Assa Traoré a ainsi d’ores et déjà fait part de son intention d’organiser avec le Comité Adama, une manifestation pour exiger la démission de la juge en charge de l’affaire Adama, après qu’elle ait notamment refusé pendant quatre ans d’auditionner une nouvelle fois un des témoins clé de l’affaire. Mais pas seulement, puisque le nouveau gouvernement nommé par Emmanuel Macron promet de reprendre coûte que coûte le train des réformes anti-sociales, à l’instar de la réforme des retraites ou de celle de l’assurance-chômage, qui vont frapper de plein fouet les plus précaires, en particulier les jeunes et les habitants des quartiers populaires.

#MarchePourAdama. Omar Slaouti : "Les quartiers descendent dans la rue parce qu'ils se sentent reconnus et visibilisés"

#MarchePourAdama. Omar Slaouti : "Le premier constat qu'on peut faire, c'est visibile ici c'était vrai aussi il y a quelques semaines, il y a ce qu'on appelle la génération Adama, ces jeunes qui sortent des quartiers populaires qui disent vous pourrez pas faire sans nous et contre nous."

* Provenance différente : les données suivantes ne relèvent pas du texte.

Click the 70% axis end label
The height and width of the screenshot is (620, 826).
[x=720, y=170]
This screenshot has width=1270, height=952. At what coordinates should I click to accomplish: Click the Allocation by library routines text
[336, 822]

Publiée par Révolution Permanente sur Samedi 18 juillet 2020

A ce titre, « le mouvement ouvrier devrait lutter contre les violences policières et le racisme d’État comme il lutte contre la réforme des retraites » rappelle le cheminot, syndicaliste Sud-Rail et militant NPA – Révolution Permanente. Car comment espérer faire face à un gouvernement déterminé à continuer l’offensive sans unifier notre camp social ? Or si le racisme est un poison qui divise notre classe, le meilleur moyen de l’unifier reste bien de lutter contre lui et contre les biais par lesquels il s’exprime, en particulier les violences policières.

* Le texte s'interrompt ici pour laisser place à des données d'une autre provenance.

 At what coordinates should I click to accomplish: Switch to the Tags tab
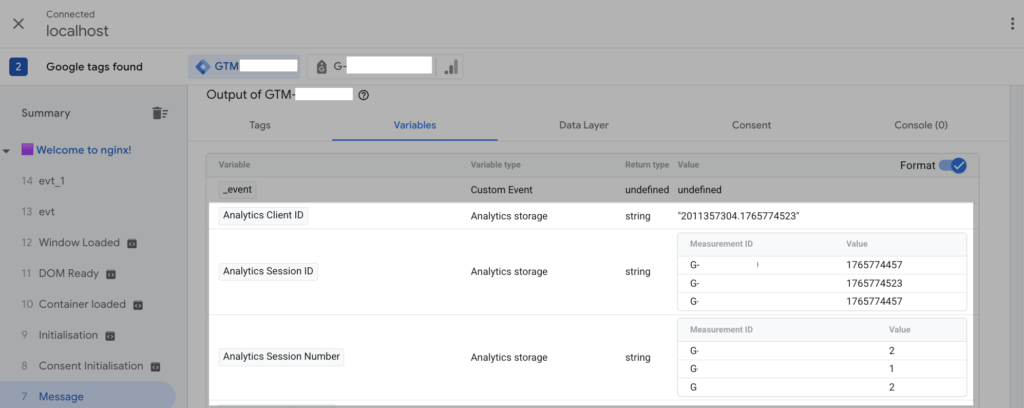click(259, 125)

Pourtant ce samedi, les organisations traditionnelles du mouvement ouvrier brillaient par leur absence. Et pour cause, les directions syndicales se sont au mieux abstenu d’appeler à manifester, lorsqu’elle ne continuent pas d’entretenir un rapport complice avec l’institution policière comme c’est le cas de Force Ouvrière, dont le syndicat SGP-Police a nommé délégué syndical le policier qui a tué Amine Bentounsi d’une balle dans le dos en 2012.

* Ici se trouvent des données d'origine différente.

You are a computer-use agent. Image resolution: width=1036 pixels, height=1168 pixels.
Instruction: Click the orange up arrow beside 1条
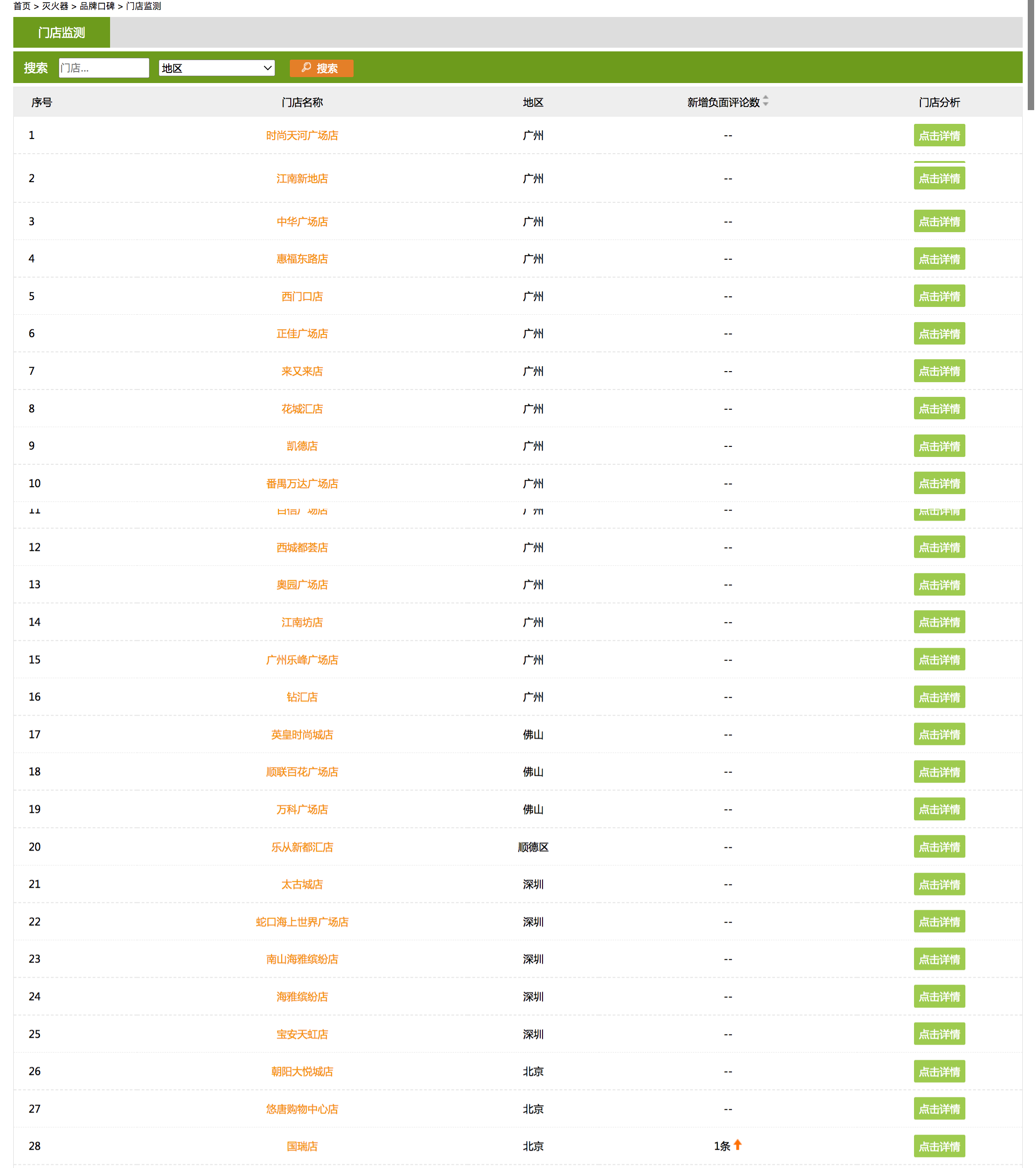[x=737, y=1145]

Face au silence assourdissant et complice des directions syndicales, il s’agit de construire à la base la jonction entre mouvement ouvrier et mouvement anti-raciste. Car « ceux qui subissent les violences policières sont des prolétaires » rappelle encore Anasse Kazib, et qu’à ce titre il est impensable de penser unifier notre camp social sans prendre en charge les revendications spécifiques d’un des secteurs les plus exploités, telles que la lutte contre le racisme d’État et les violences policières, pour obtenir justice et vérité pour les victimes de la police par la mise en place de commission d’enquête indépendante de l’État et de ses institutions, mais aussi pour la régularisation des sans-papiers et des logements dignes pour toutes et tous.